In altri termini, il sistema dell’arte contemporanea in Italia ha partecipato solo parzialmente alla dinamica complessiva, pur in presenza di una rete di operatori e di collezionisti che negli anni Novanta avrebbero lasciato immaginare un destino diverso. Allo stesso tempo è necessario riconoscere che anche gli artisti italiani in questi anni – indipendentemente dalla loro qualità – hanno avuto un ruolo sulla scena delle mostre e dei mercati internazionali soprattutto grazie a maestri come Boetti, Paolini, Merz, Penone e pochi altri, come Cattelan. La generazione successiva di artisti già affermati come, solo per fare alcuni esempi, Roberto Cuoghi, Luisa Lambri, Francesco Vezzoli, Rosa Barba, Paola Pivi, combatte una partita difficile per stabilizzare la propria presenza su una scena internazionale nella quale i sistemi paese operano con assetti più strutturati.
Le ragioni di questa fragilità strutturale del sistema Italia per l’arte contemporanea meritano di essere ancora approfondite.
Certamente ha pesato la natura con cui le politiche culturali e di sviluppo urbano sono state gestite nel nostro paese. In molte città globali, le politiche di estetizzazione e di potenziamento dei settori creativi sono state praticate con intensità e con grandi investimenti, che sono passati anche dalla creazione di importanti centri espositivi e musei dedicati al contemporaneo.

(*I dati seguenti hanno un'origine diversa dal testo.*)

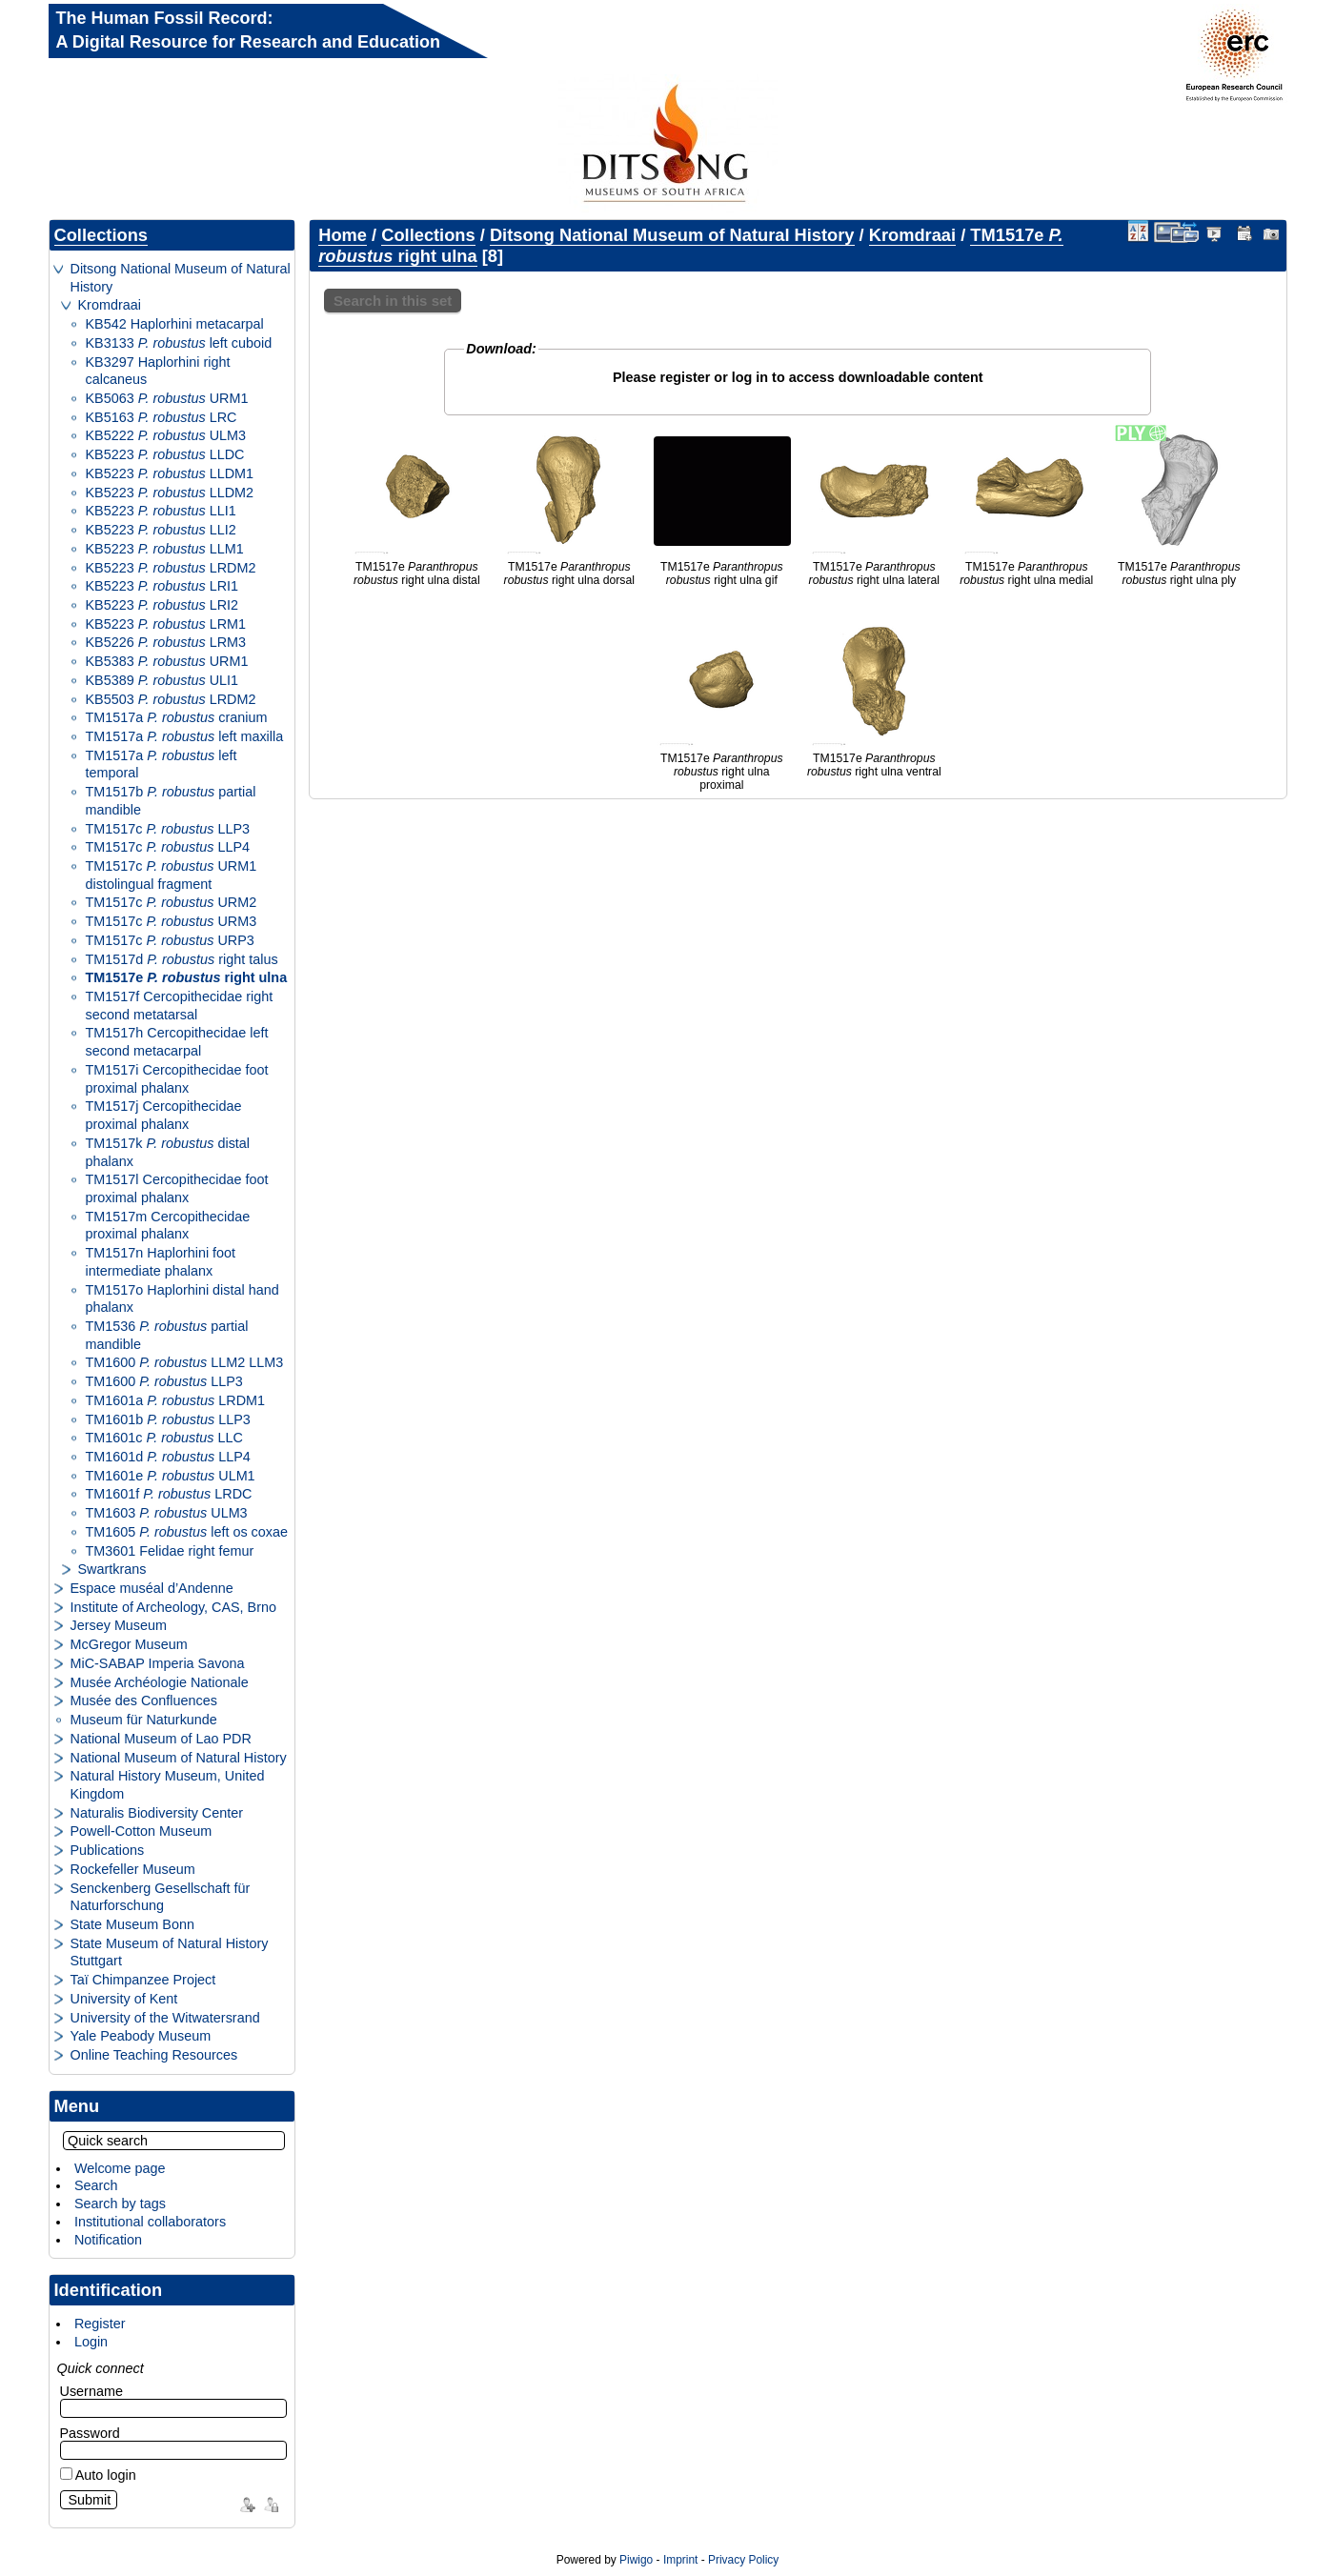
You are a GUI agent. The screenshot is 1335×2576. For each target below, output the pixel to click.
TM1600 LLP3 (164, 1381)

Nelle città italiane, facendo forse parzialmente eccezione per Torino, Roma, Milano e Bologna, queste politiche non hanno trovato lo stesso livello di condivisione e raramente hanno assunto un livello di centralità paragonabile a quanto accaduto nei grandi centri urbani europei. Questa relativa “cautela” istituzionale ha riverberato i suoi effetti non solo nella rarefazione di musei e centri dedicati, ma anche negli interventi di sostegno al mondo delle gallerie e degli operatori dell’arte, che ancora nei mesi della pandemia non sono stati certo in prima fila nell’agenda del legislatore.

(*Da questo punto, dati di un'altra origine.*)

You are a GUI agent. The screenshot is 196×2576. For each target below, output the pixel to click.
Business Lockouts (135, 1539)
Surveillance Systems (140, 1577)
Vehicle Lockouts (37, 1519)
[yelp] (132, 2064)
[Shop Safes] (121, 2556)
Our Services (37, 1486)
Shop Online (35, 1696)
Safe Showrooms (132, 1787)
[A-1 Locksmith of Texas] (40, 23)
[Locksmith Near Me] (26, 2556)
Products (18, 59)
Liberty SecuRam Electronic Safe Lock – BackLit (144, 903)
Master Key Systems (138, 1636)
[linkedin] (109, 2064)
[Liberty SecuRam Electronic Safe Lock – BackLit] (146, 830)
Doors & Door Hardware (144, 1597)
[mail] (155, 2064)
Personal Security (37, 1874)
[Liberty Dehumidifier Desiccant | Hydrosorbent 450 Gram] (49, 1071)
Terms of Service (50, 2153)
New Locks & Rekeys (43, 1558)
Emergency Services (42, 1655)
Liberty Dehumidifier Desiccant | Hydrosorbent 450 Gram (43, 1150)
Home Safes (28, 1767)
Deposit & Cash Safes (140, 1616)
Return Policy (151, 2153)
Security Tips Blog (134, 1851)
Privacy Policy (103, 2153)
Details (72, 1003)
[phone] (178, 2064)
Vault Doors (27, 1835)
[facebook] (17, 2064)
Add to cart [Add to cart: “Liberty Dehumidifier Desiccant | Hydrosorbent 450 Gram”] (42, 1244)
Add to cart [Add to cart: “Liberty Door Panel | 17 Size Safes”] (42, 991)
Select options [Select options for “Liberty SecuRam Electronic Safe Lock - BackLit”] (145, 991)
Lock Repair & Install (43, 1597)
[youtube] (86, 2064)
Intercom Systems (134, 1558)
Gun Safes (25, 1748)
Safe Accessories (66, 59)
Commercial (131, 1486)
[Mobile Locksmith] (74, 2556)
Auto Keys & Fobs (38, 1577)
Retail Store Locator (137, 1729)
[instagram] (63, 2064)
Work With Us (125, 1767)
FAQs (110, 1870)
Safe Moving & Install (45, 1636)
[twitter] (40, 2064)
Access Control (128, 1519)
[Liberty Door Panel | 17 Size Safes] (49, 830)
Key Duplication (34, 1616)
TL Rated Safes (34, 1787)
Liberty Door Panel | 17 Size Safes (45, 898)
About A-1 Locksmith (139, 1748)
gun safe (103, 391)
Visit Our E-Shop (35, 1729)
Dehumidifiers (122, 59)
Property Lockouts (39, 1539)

Diverso è lo scenario dei piccoli centri di produzione artistica, spazi indipendenti, collettivi, reti di artisti. Su questo fronte, seppur con una cronica carenza di sostegni, si riconoscono segni di grande vitalità, di passione e di competenza in molte realtà urbane italiane. Sperimentazioni promettenti, residenze, istituzioni private come l’ICA a Milano, azioni collettive, che segnano la profondità con cui la cultura artistica è vissuta anche e soprattutto dalle giovani generazioni.

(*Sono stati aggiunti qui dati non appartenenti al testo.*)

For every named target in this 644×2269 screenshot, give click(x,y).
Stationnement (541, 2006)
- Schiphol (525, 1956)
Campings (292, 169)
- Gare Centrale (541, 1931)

Rispondendo a tali scenari, questa rubrica sul mercato dell’arte si prefigge due principali obiettivi: da una parte approfondire e seguire l’intreccio di fortune storiche, critiche ed economiche degli artisti italiani sulla scena internazionale, dall’altra e con grande piacere, seguire, presentare, narrare il “nuovo” che sta nascendo nelle diverse scene urbane del Paese, con la consapevolezza che esso rappresenta il cuore di una storia che merita essere scritta.